Title: PSU Automated tester : xDevs.com Neutron or practical DC load design
Post by: TiN on December 16, 2015, 04:48:43 am
Hi all,

Since DC load topics are often pop up here and there on EEVBlog, let me add some into mixture as well.

I hope fellow volt-nuts would not judge this one too hard, but I decided to open my old ATE design, which I did in 2008 or so. There is no precision better than 1% in this one here  :-DMM, but it have 2000W of capacity!  8)

Back then I had part-time job as reviewer on few PC websites, covering PC PSU evaluation and testing. All I had was a cheapie DMM and Tektronix 2246, which is not enough to do proper power supply testing, so I ended up with need of multichannel high-power DC load very quickly. Quick evaluation of market shown that I had no way in hell to get any of those multichannel beasts from Chroma and such with regular student money. Solution? If you can't buy it, make it!

Version 1

(http://fotkidepo.ru/photo/115530/9515ZdJQKBoMHD/173603w.jpg)

Hence the prototype was born, using MOSFET, CPU fansink, and bunch of opamps. I was into learning MCUs and programming them same time, so it was obvious to mix both together and make automatic DC loader/PSU tester.

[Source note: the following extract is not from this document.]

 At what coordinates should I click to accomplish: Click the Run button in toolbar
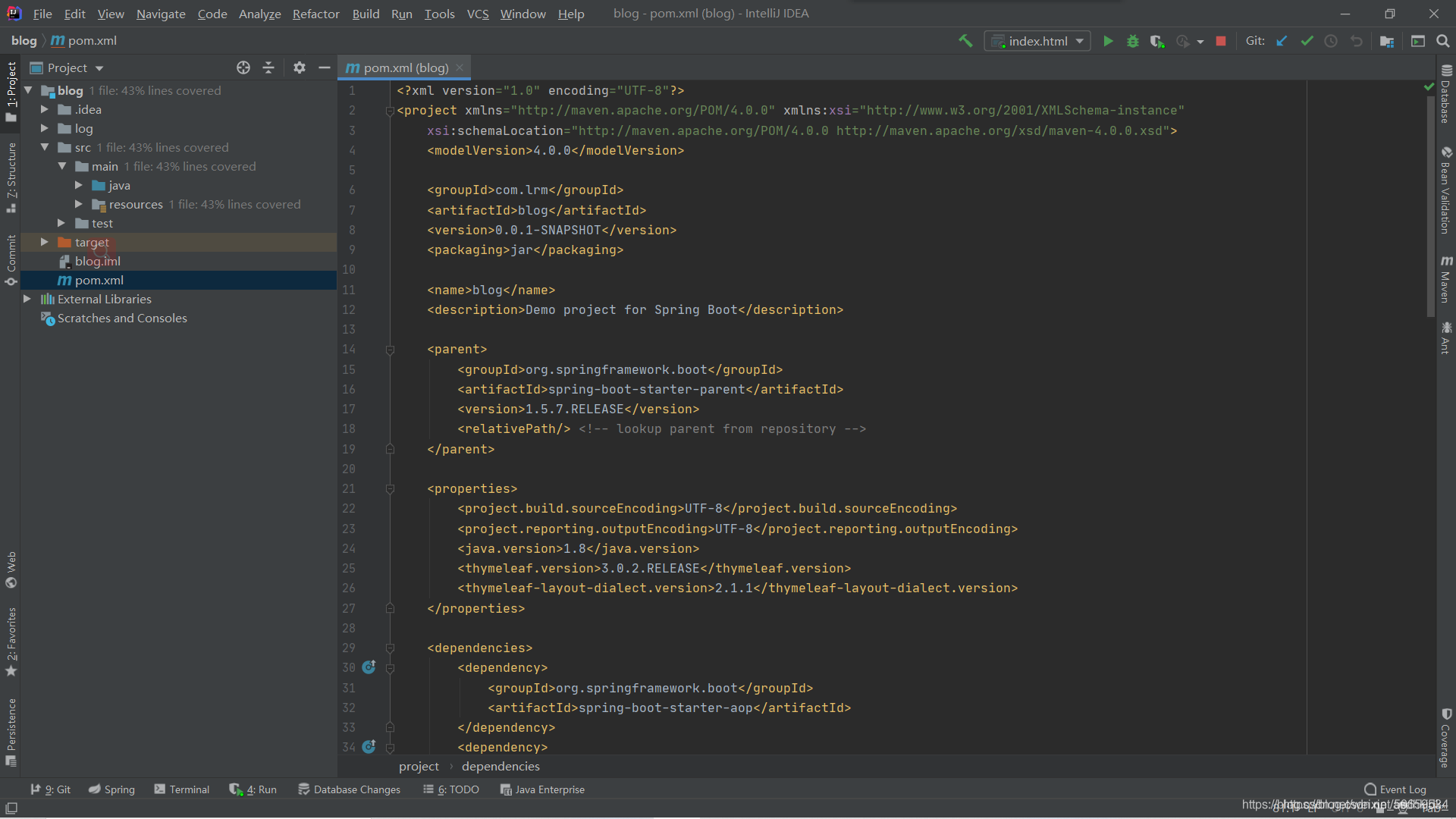[1108, 41]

Bunch of MOSFETs in progress were burnt, of course :)

(http://fotkidepo.ru/photo/115530/9515ZdJQKBoMHD/252266w.jpg)

It ended up using IR FB180SA10P ISOTOP-package mosfets (really nice beasts, but expensive), ATMEL ARM7 MCU and multichannel 8bit DAC. No precision stuff, I barely knew anything about analog back then (not that I know a lot now either!  :blah:).

That thing worked, but was not so easy to use, as often some wires were getting loose, or some other bugs haunted it.

(http://fotkidepo.ru/photo/115530/9515ZdJQKBoMHD/177520w.jpg)

Version 2

So I redesigned whole thing, and called it Neutron, as it was second iteration (first one was Proton  :-DD).

(https://xdevs.com/doc/xDevs.com/Neutron/sch/pcb_top.png)

Nice 4-layer PCB now, with all connector front end and measurement circuitry on same board. The only thing left externally are actual power MOSFETs with their current shunt resistors.

(https://xdevs.com/doc/xDevs.com/Neutron/img/topm_1.jpg)(https://xdevs.com/doc/xDevs.com/Neutron/img/botm_1.jpg) (https://xdevs.com/article/neutron/)

Software was revamped too, with great help by friend of mine, which works as back-end web developer and have no idea about any of embedded stuff  ;D

(https://xdevs.com/doc/xDevs.com/Neutron/sw/10a_d.png) (https://xdevs.com/article/neutron/)

As a result, whole thing was making pretty graphs like this one:

(https://xdevs.com/doc/xDevs.com/Neutron/img/enermax1.gif)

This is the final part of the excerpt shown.